Revelations that AIB was involved in assisting clients in avoiding tax through offshore tax havens have been described as “deeply disturbing”.
Opposition parties demanded last night that both AIB and Bank of Ireland immediately outline all tax avoidance strategies they have arranged for clients as the fallout from the “Paradise Papers” leak intensified.
Michael McGrath, Fianna Fáil’s finance spokesman, said AIB should clarify whether it actively shifted data and funds to offshore jurisdictions in order to prevent the Revenue Commissioners from accessing the information.
He also said he would be requesting AIB’s appearance before the Oireachtas finance committee to provide answers about its role in the scandal.
Mr McGrath said: “AIB facilitated individuals and companies in avoiding tax, owed to the Irish State, by hiding funds and data in offshore jurisdictions. It is deeply disturbing that AIB seemed to have protected vital data from the Revenue commissioners in jurisdictions like Jersey and the Isle of Man all with the intention of avoiding tax. What is even more shocking is the fact that this was still happening despite the taxpayer bailing the bank out. It is extremely serious that the bank received bailout money from the taxpayer on the one hand and at the same time was actively assisting individuals and companies in avoiding paying tax on the other,” Mr McGrath said.

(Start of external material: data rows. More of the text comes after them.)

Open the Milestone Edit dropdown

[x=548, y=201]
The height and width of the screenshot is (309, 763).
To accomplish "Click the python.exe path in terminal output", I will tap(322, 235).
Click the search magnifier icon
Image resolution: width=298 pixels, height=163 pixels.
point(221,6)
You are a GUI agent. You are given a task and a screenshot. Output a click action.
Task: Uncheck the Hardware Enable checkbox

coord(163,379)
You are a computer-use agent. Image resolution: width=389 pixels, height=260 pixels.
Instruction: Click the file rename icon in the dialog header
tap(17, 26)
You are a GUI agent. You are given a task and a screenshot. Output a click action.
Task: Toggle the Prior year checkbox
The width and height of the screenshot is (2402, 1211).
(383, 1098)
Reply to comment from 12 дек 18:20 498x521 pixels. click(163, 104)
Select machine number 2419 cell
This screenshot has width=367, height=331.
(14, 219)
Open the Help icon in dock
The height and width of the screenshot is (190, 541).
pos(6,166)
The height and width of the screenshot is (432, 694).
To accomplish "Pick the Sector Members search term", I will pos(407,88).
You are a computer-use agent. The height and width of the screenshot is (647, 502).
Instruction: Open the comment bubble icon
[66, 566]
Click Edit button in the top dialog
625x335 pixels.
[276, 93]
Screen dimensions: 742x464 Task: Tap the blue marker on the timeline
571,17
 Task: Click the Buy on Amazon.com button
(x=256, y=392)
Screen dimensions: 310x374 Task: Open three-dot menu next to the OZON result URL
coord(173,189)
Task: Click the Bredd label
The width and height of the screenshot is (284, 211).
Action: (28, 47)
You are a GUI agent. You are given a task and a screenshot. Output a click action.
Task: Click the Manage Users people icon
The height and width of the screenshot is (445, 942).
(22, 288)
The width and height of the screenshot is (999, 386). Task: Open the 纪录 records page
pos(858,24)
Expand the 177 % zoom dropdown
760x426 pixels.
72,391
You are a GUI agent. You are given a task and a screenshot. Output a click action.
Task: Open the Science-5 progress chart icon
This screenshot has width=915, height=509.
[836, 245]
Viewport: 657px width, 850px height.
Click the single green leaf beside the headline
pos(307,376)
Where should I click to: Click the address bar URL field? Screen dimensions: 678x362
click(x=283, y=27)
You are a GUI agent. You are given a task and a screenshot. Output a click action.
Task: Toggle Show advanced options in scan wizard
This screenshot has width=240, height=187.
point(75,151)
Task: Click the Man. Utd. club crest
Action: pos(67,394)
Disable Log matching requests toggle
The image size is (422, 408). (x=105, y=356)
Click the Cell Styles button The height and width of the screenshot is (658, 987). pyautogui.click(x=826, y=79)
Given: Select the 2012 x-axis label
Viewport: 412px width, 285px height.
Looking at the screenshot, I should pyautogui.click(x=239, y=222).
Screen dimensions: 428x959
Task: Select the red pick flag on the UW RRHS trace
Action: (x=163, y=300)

Pearse Doherty, Sinn Féin finance spokesman, said he wanted to know if the public interest directors at AIB or the finance minister knew about the tax planning strategies offered before they were revealed over the weekend.
Joan Burton, the Labour Party spokeswoman, said the refusal of a state-owned bank to provide relevant information to the Revenue was “shocking”. “It’s time for Irish banks to come clean,” she added.
Papers leaked over the weekend belonging to Appleby, an international law firm, show that AIB offered services to Irish customers who wanted to move money to offshore tax havens in order to avoid their Irish tax obligations. AIB continued to offer the service after it was bailed out by the Irish government following the 2008 economic crash.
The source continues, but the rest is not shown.